KONGRE VE EYALET SEÇİMLERİ
Öte yandan Brezilya halkı, 26 eyalet ve başkent Brasilia’yı kapsayan Federal Bölge’nin valilerini, Kongrenin 513 üyeli Temsilciler Meclisinin tamamı ile 81 üyeli Senatonun 27 üyesini seçmek için de oy kullandı. Henüz kesin olmayan sonuçlara göre Lula da Silva ve partisi PT, Senato ve milletvekili seçimlerinde azınlıkta kaldı. Ancak birçok sandalye için ikinci tur seçimleri yapılacak.
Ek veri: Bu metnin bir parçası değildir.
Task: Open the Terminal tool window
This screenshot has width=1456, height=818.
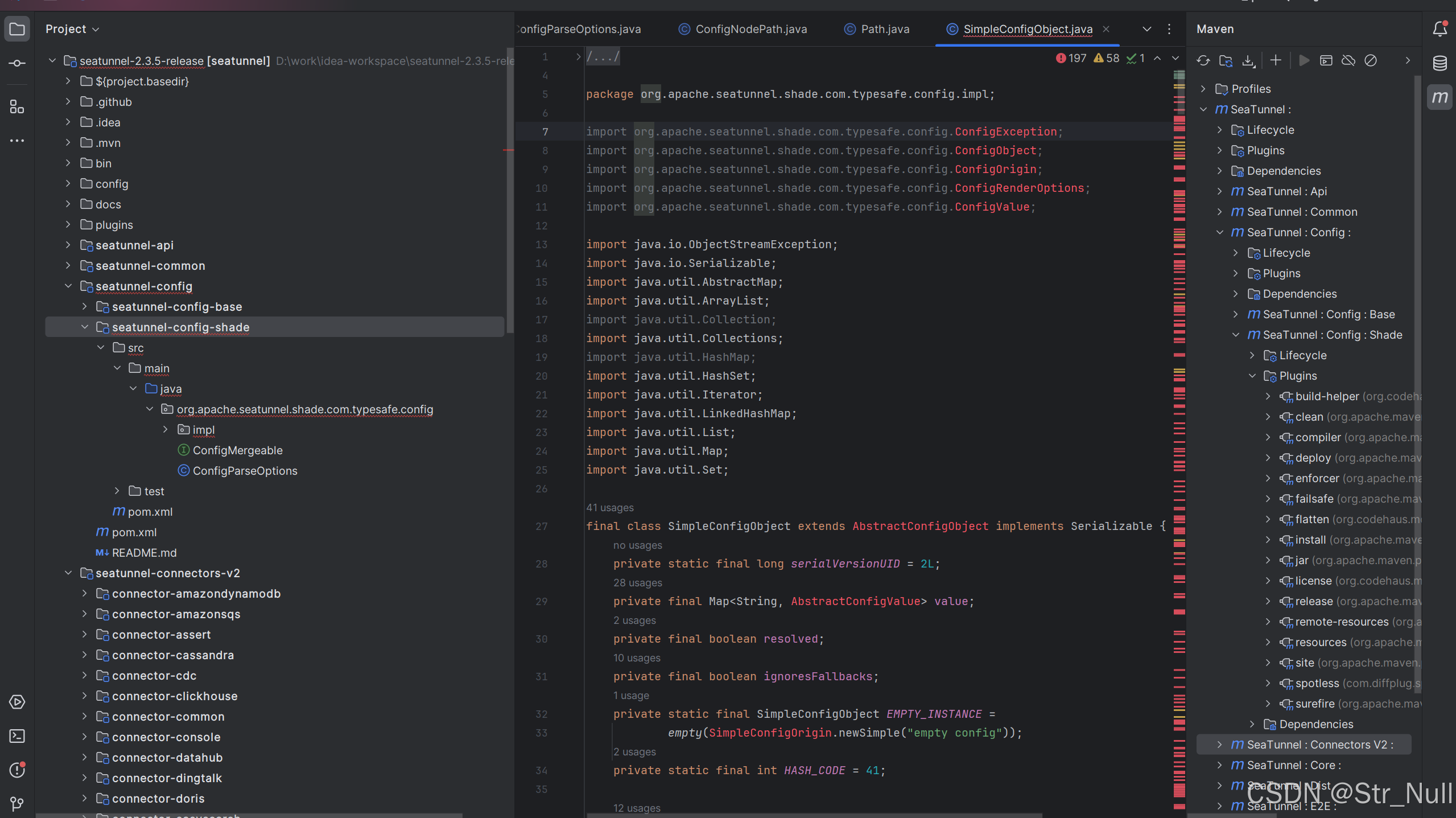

Brezilya’nın en kalabalık eyaleti ve sanayi başkenti Sao Paulo’nun valiliği için yapılan kilit yarışta da Bolsonaro’nun eski altyapı bakanı Tarcisio de Freitas tahminleri altüst ederek oyların yüzde 42,6’sını alırken, ikinci turda karşılaşacağı Lula müttefiki Fernando Haddad yüzde 35,5’te kaldı.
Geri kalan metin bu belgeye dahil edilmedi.